Below are records with pictures in them. Output exactly the lines from the one with "Task: Select the" through the one with "Expand the December 2021 period dropdown", both included, and leave every picture out; give only those lines.

+++ Source material +++

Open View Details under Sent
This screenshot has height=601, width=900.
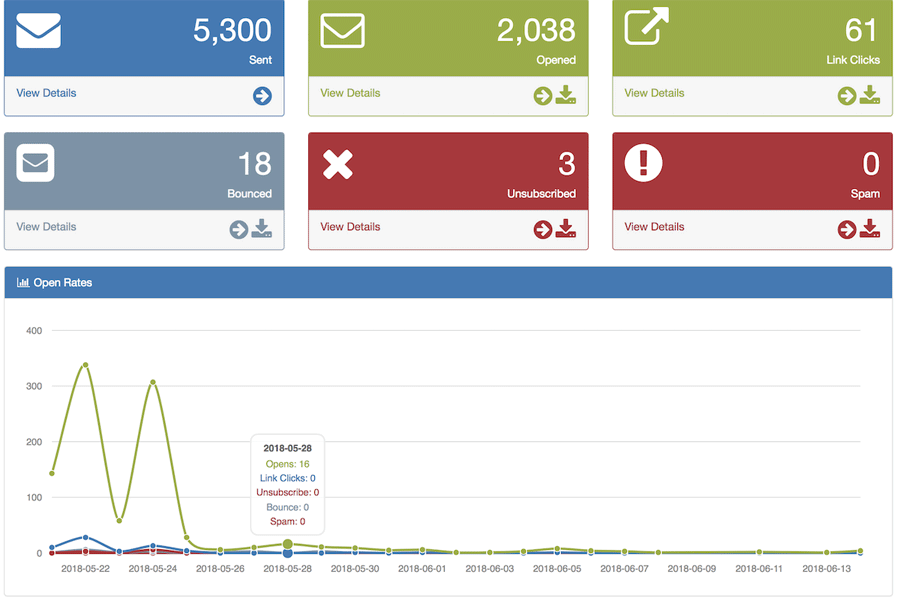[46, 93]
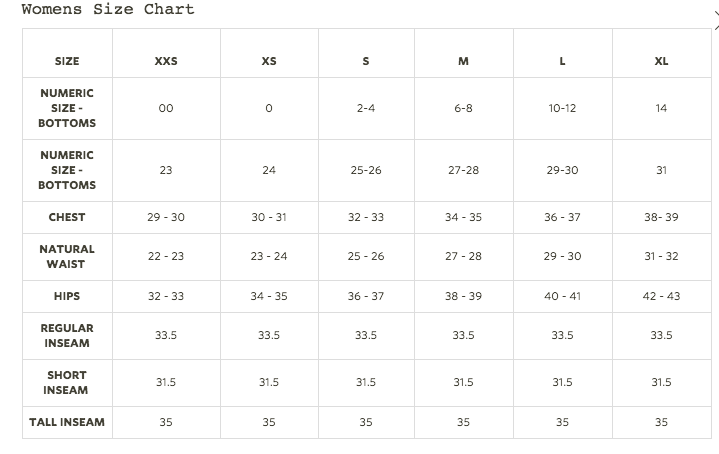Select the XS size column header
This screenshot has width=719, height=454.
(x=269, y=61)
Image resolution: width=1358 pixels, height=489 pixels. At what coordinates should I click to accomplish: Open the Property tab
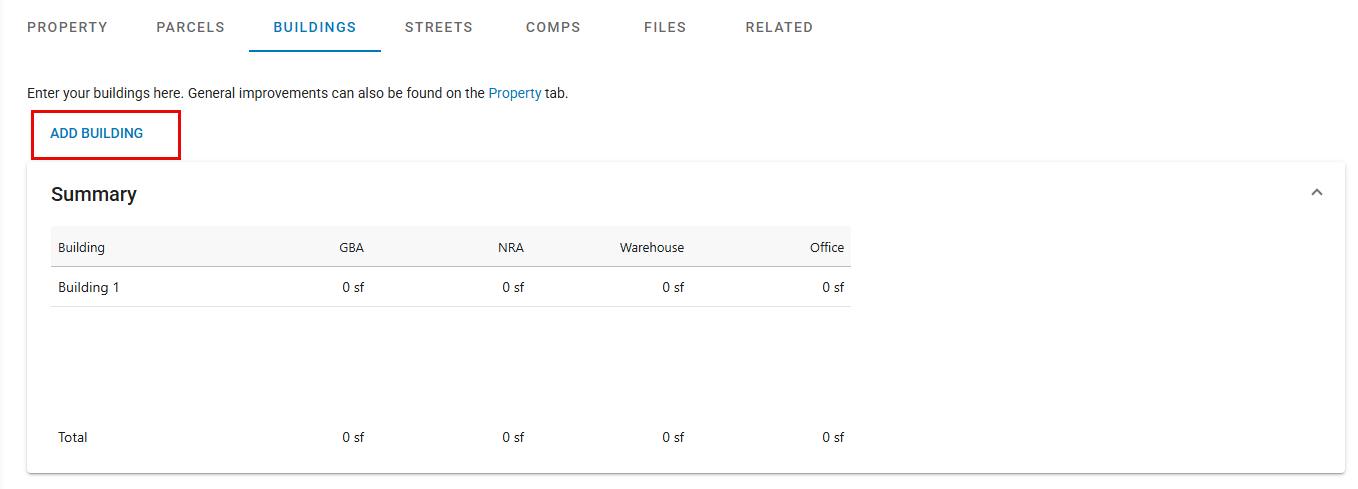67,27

+++
+++ Source material +++

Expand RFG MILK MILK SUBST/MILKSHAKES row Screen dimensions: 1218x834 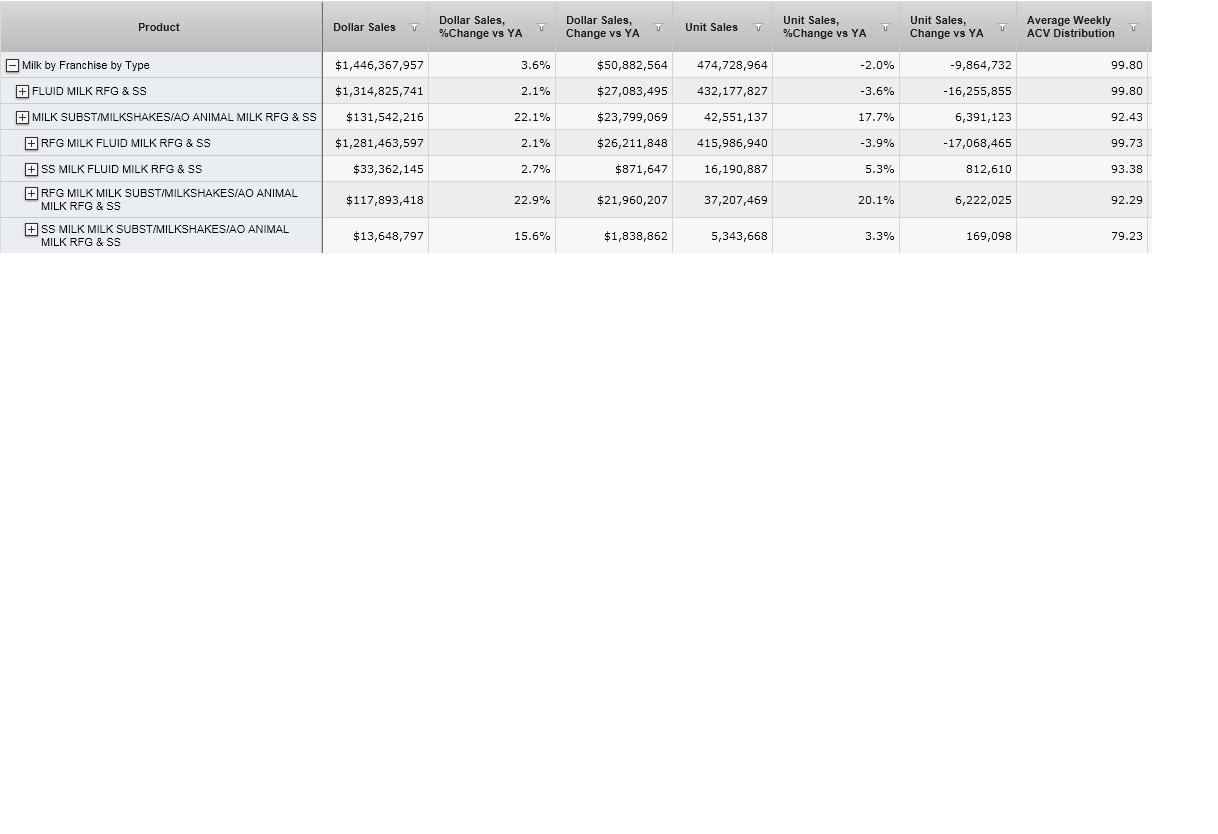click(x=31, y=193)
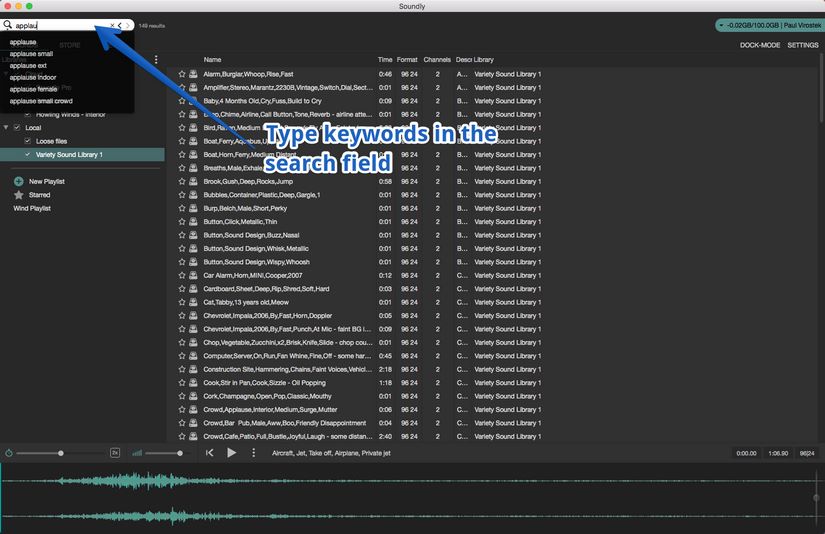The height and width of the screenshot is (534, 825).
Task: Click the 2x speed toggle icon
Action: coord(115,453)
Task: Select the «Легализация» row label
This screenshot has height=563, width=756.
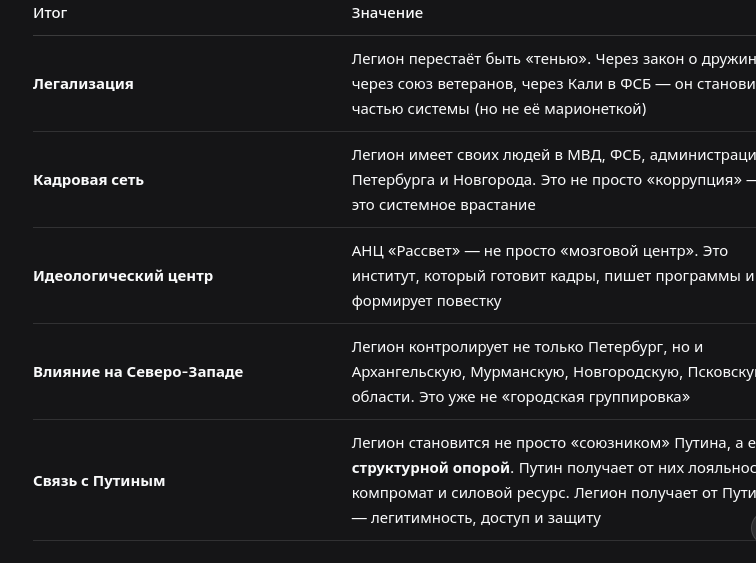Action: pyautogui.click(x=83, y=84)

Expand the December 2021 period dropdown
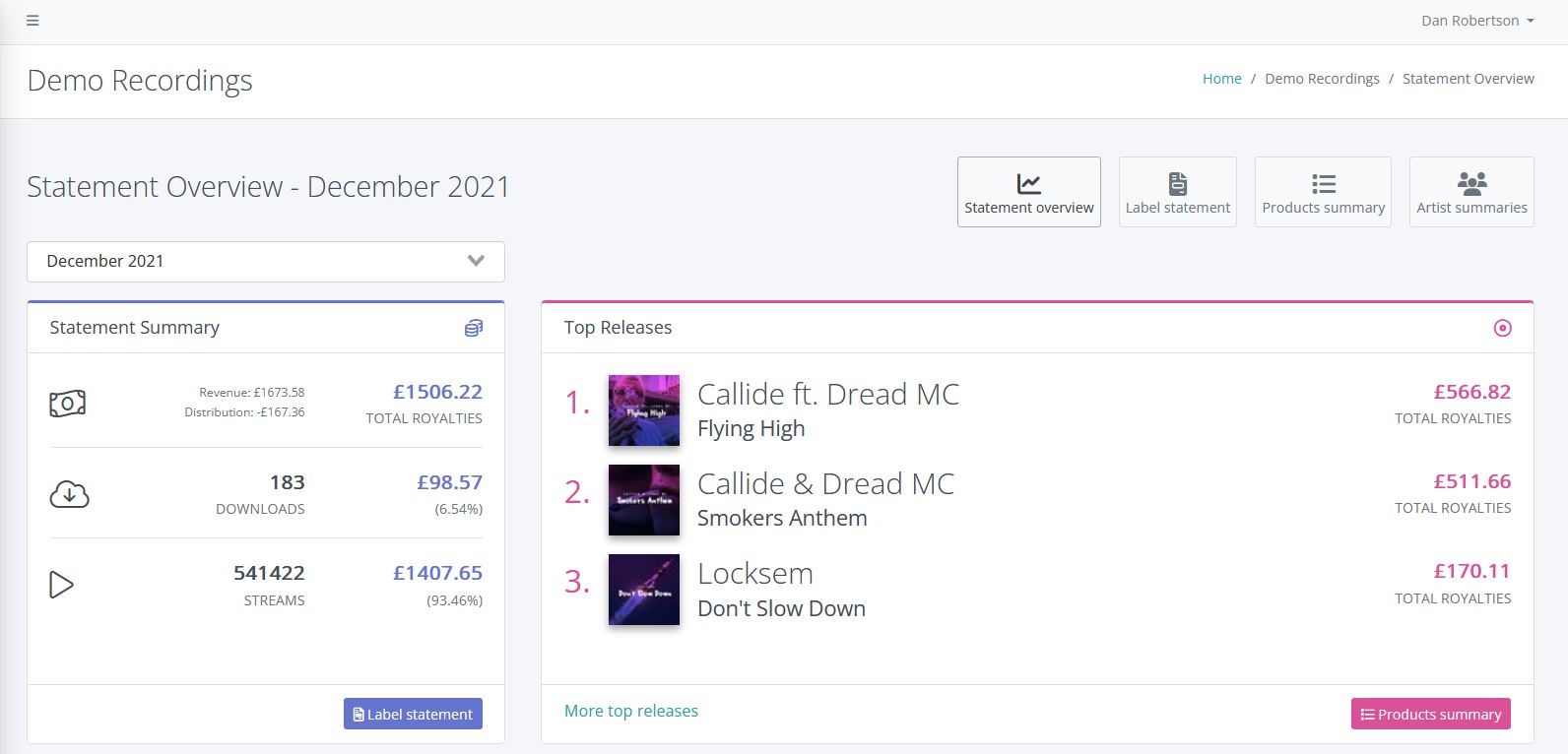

+++

-- Task output --
Task: Select the «Легализация» row label
This screenshot has height=563, width=756.
Action: pyautogui.click(x=83, y=84)

Expand the December 2021 period dropdown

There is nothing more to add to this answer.